◆ Prompt 1 ◆
Write out the passage of the Wet Paint column starting at "Almost immediately after" and ending at "on the phone.".
◆ Prompt 2 ◆
Name every person mentioned by name in the Wet Paint column.

◆ Article ◆
---------------

Every week, Artnet News brings you Wet Paint, a gossip column of original scoops reported and written by Nate Freeman. If you have a tip, email Nate at nfreeman@artnet.com.
WAR OF THE FORMER BID KINGS
In 2016, Sotheby’s rolled the dice and spent $50 million—plus $35 million in performance-contingent bonuses—to acquire Art Agency, Partners, a boutique advisory firm. Initially, the move was a bit baffling considering the amount of money involved, but it soon became clear why the deal got done: Sotheby’s needed to have on its team the trio of founders, Amy Cappellazzo, Allan Schwartzman, and Adam Chinn.
In the years since, Sotheby’s went private and all three have bolted from the world-conquering auction house. Now, they’re planning to set out on their own—with upstart enterprises that are due to go head to head.
Almost immediately after joining Sotheby’s, the three started making serious cash for their corporate overlords. Cappellazzo, once the leading rainmaker at archrival Christie’s, was back to her swashbuckling ways, swooping in to secure prize consignments through sheer brute force and egging on billionaires to bid that extra million on the phone.

---------------

◆ Data shown ◆

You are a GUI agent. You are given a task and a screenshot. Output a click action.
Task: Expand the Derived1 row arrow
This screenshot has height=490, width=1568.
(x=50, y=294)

---------------

◆ Problem solution 1 ◆
Almost immediately after joining Sotheby’s, the three started making serious cash for their corporate overlords. Cappellazzo, once the leading rainmaker at archrival Christie’s, was back to her swashbuckling ways, swooping in to secure prize consignments through sheer brute force and egging on billionaires to bid that extra million on the phone.

◆ Problem solution 2 ◆
Nate Freeman, Amy Cappellazzo, Allan Schwartzman, Adam Chinn